Calling mothers, daughters, and sons everywhere to a very special tea time. It’s one full of heart and especially memories. An opportunity to spend some “quality time” with that most special person in your life, the one who ushered you into the world (or was there to love you as your adoptive mother) and supported you physically, emotionally, and psychologically ever after. If you can’t spend time with her in person, you can have tea with the memory of her.

Mother’s Day has been a wonderful tradition in the U.S. since 1914 when President Woodrow Wilson signed a declaration that the second Sunday in May would be dedicated to every mother in the country.
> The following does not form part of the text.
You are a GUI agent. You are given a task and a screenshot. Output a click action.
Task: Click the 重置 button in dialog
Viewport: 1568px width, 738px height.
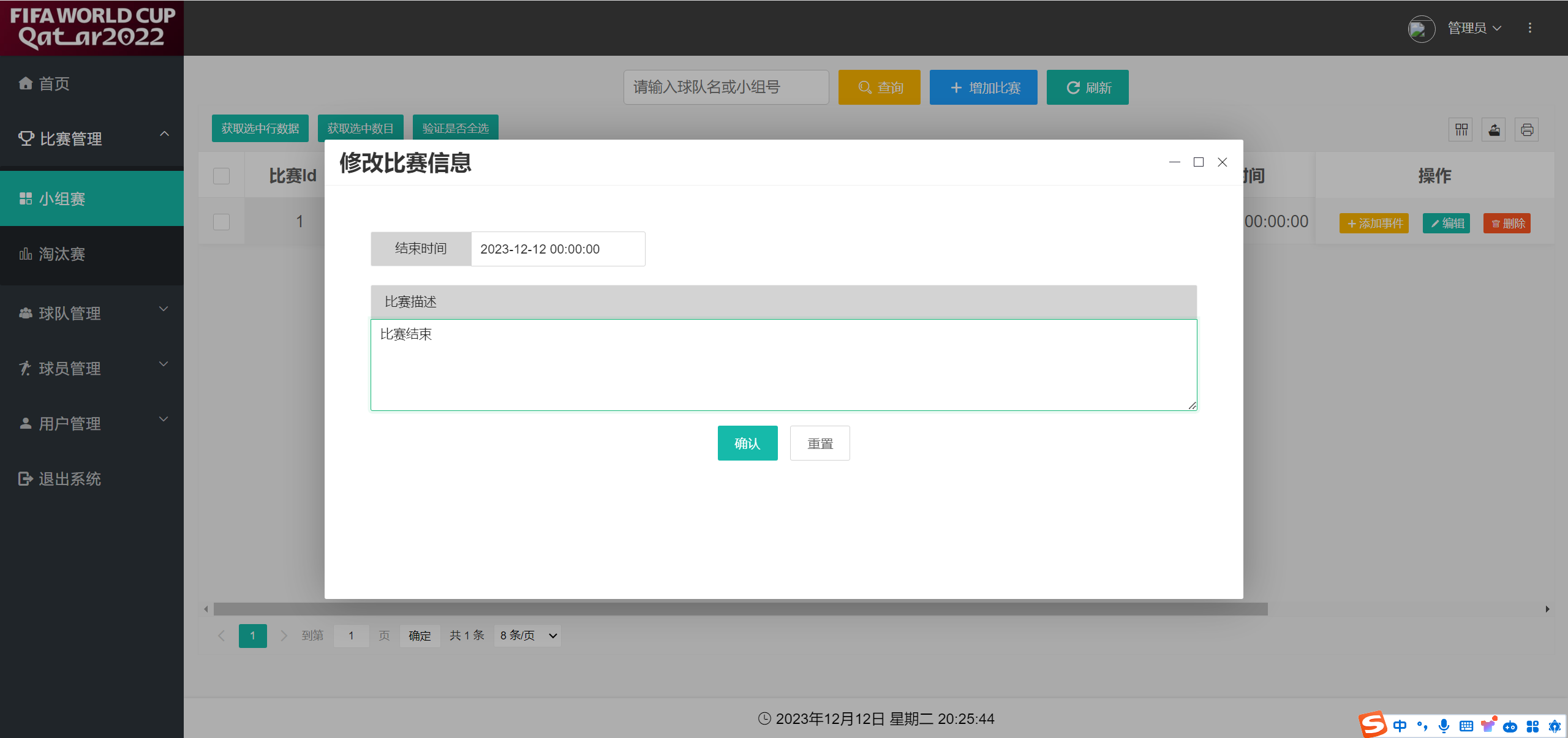(x=820, y=443)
Motherhood itself has been around a lot longer…a whole lot longer! Makes me wonder why it took so long to have a special day designated. No matter. Once it was designated, people have been making the most of it.

I have recently celebrated one more birthday than my mother did, that is, I am now one year older than she was when she died decades ago. She was fairly young (by my standards) but succumbed to a weak heart and other ailments resulting from malnutrition in her development years (having grown up in the Great Depression of the 1930s and 1940s). Not trying to be morose here. The point is that sometimes we have to invite the memory of our mothers to the party when they can’t be there in the flesh. Since my hubby’s mother is also gone, we invite her memory, too.
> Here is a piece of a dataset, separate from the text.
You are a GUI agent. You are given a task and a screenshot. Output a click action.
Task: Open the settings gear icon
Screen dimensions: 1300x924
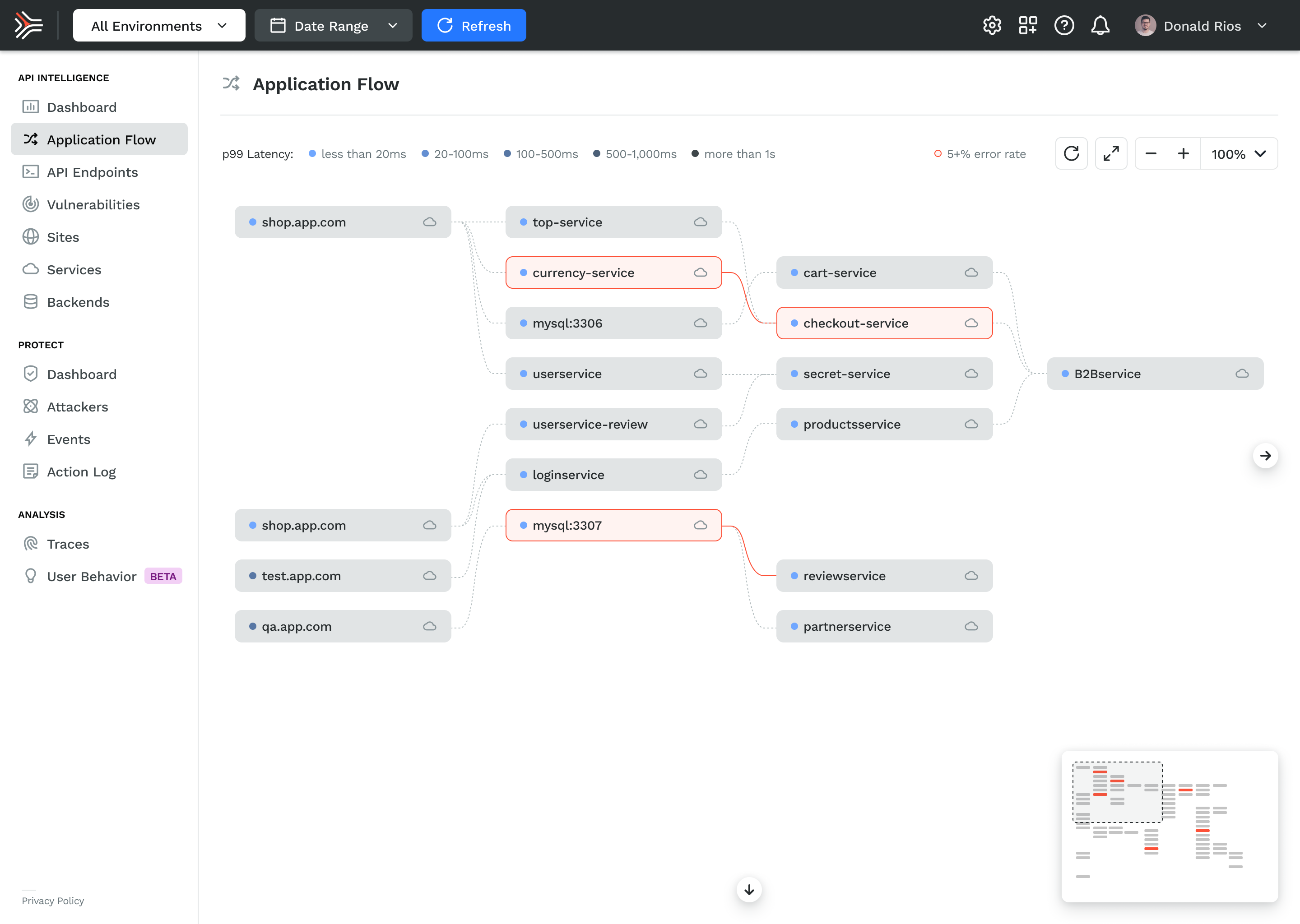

That tea party with maternal spirits is very special. Some say that memory is selective, that we only remember the good things. Not always so. I remember when I was a brat and got stood in the corner or sent to bed without supper (sort of a dietetic “time out”). That memory gets balanced out by the time my mother was so concerned about the upset stomach I had after gobbling down breakfast too fast. Mothers are like that.
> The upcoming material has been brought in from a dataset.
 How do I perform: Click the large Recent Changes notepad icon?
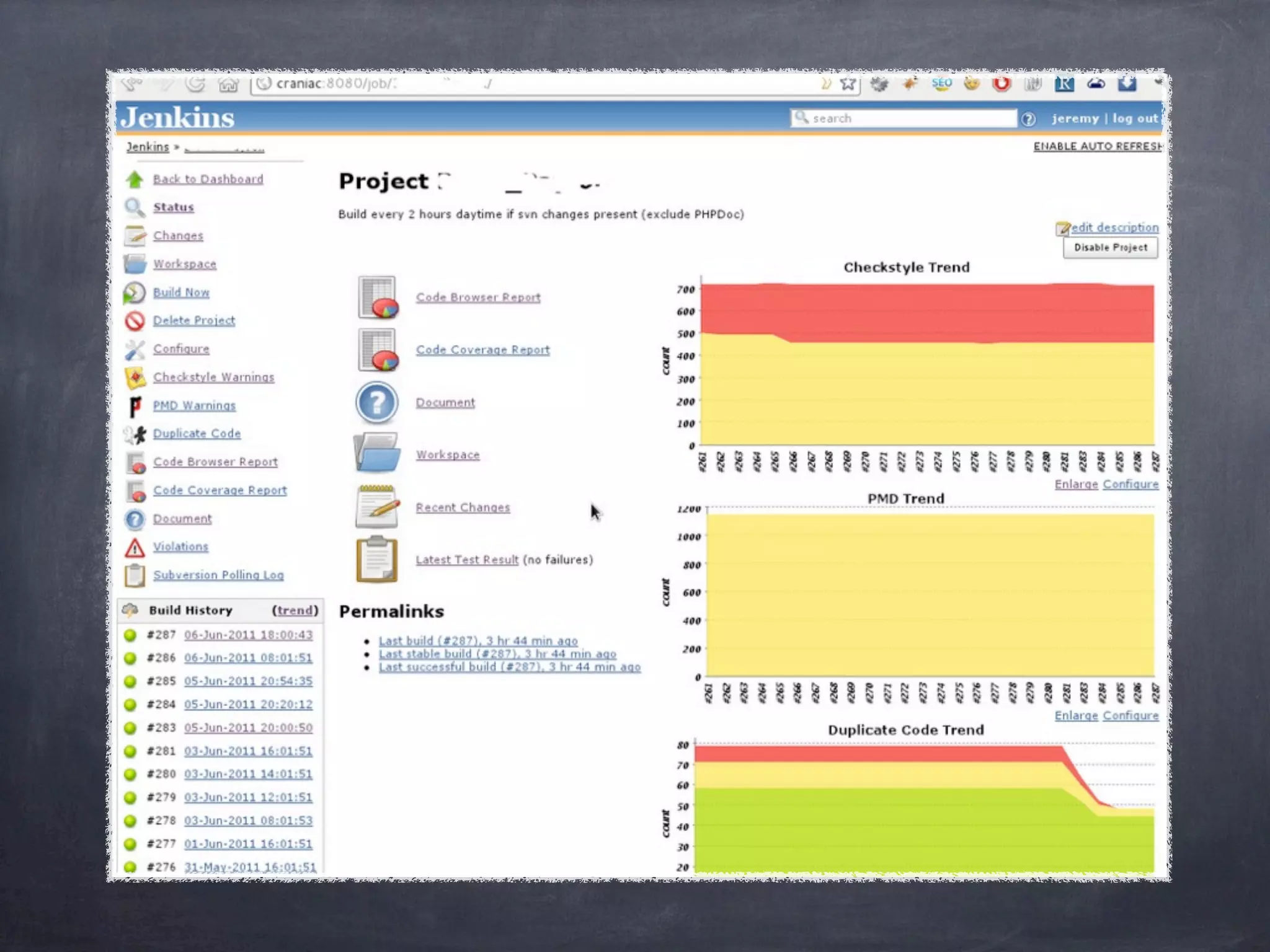pos(376,507)
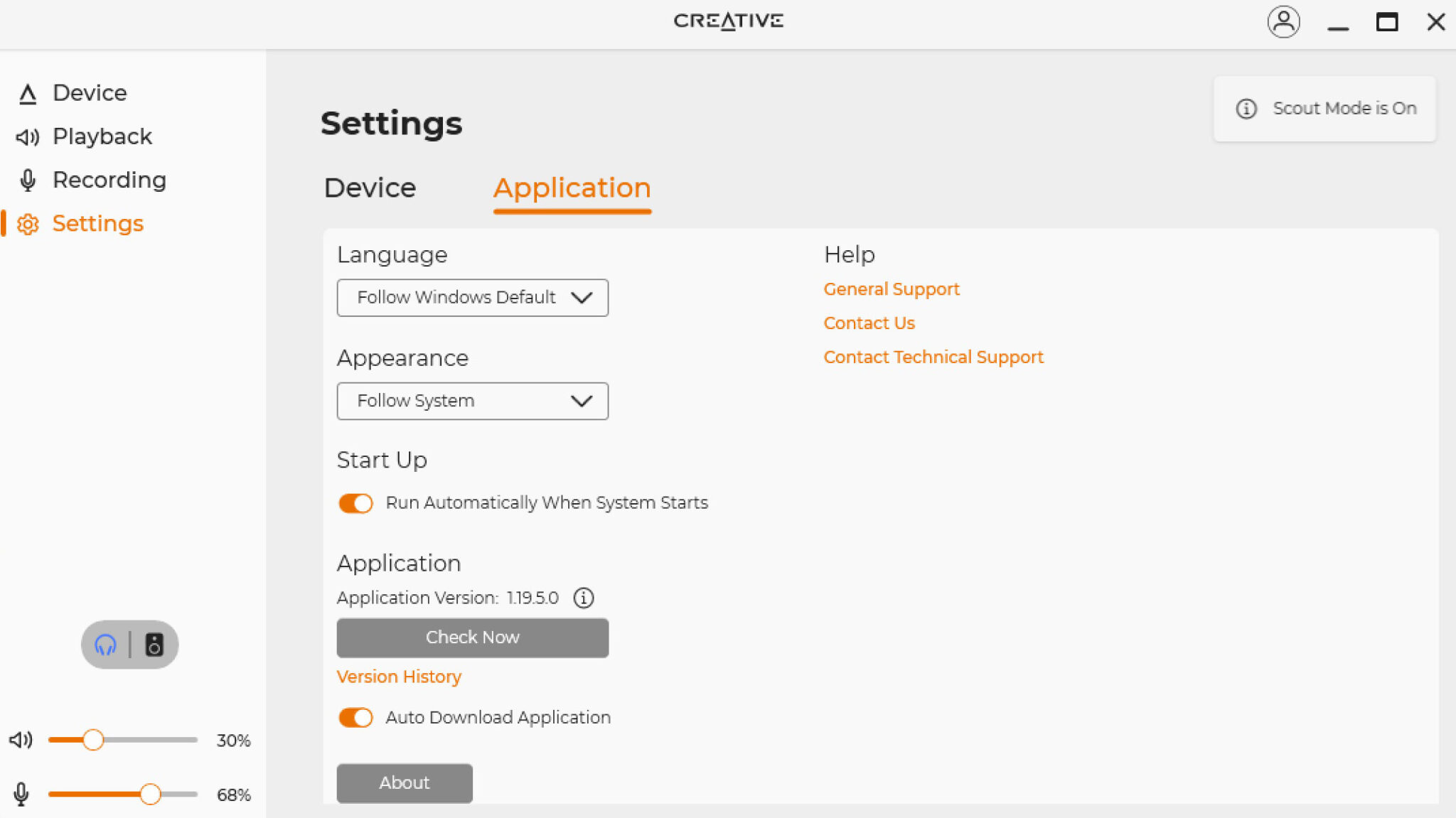1456x818 pixels.
Task: Select Device in the left sidebar
Action: (90, 93)
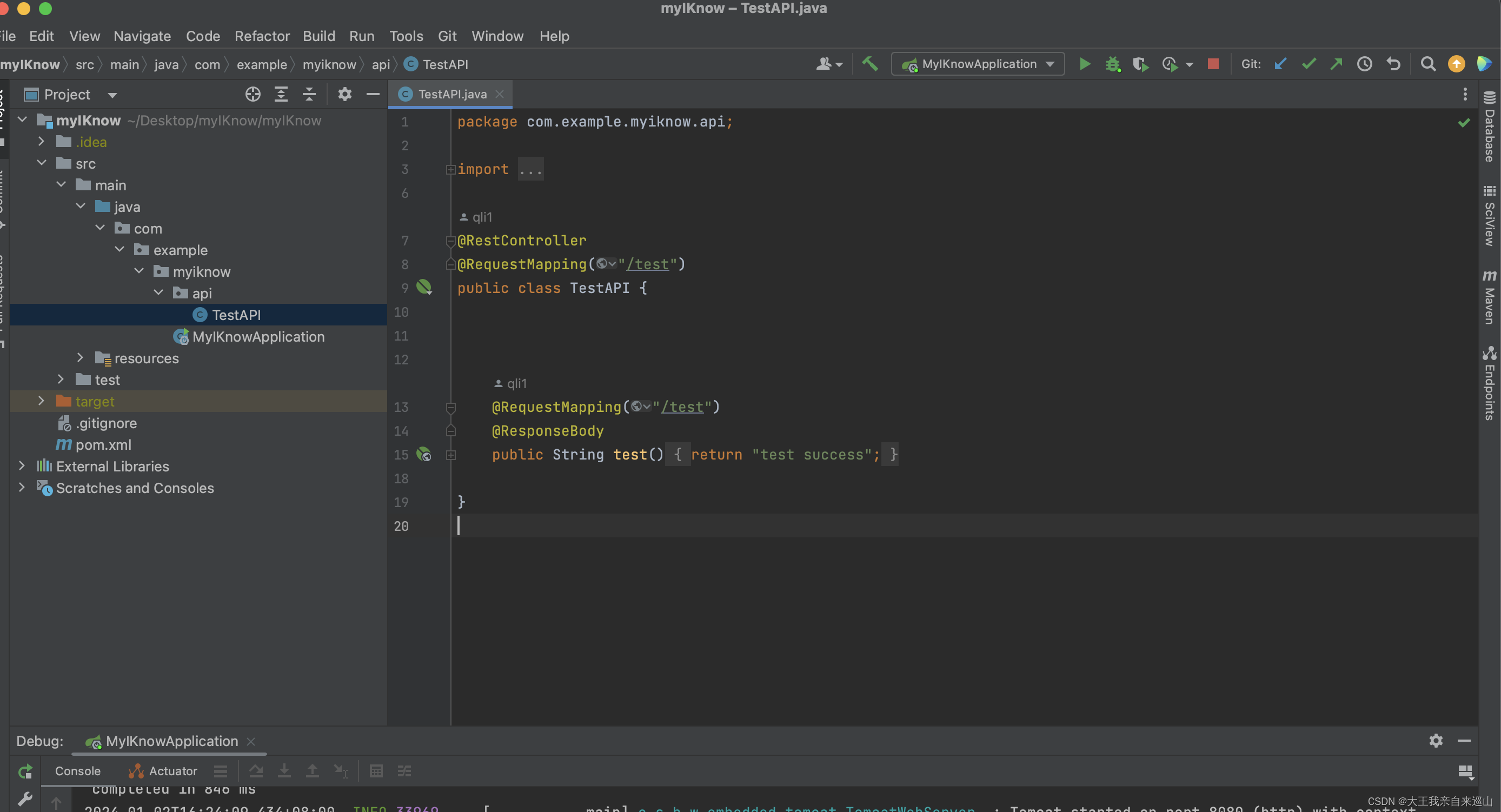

So, how do you celebrate Mother’s Day with your mother’s memory? That’s up to you. A photo or two is a great place to start. Then, steep up a real motherly tea. Harney & Sons has a special blend, which could be a great choice. Don’t forget the fruity and floral teas and herbals that abound. Of course, the champagne-like taste of Darjeeling is another great option. Let’s not count out the more hearty teas, like Assams with their rich, malty taste. If you prefer to serve chilled (iced) tea, you can use any of these. I find that a thinner Assam can make a great chilled tea, tasty with or without sweetener.

Since this is a sort of pretend Mother’s Day teatime, you can set out whatever treats you fancy having with the tea you have chosen. Fresh fruits are always a great option. But, then, what the heck, some tea cakes or other fattening treats are good, too. After all, she’s not there in person to tell you they’ll ruin you figure and you’ll never attract a husband and then die an old maid…uh, where was I? Oh, yeah, teatime with mom’s memory.

Don’t forget to toast your mother’s photo with your mug or glass of tea in memory of all those motherly things she did over the years. Enjoy!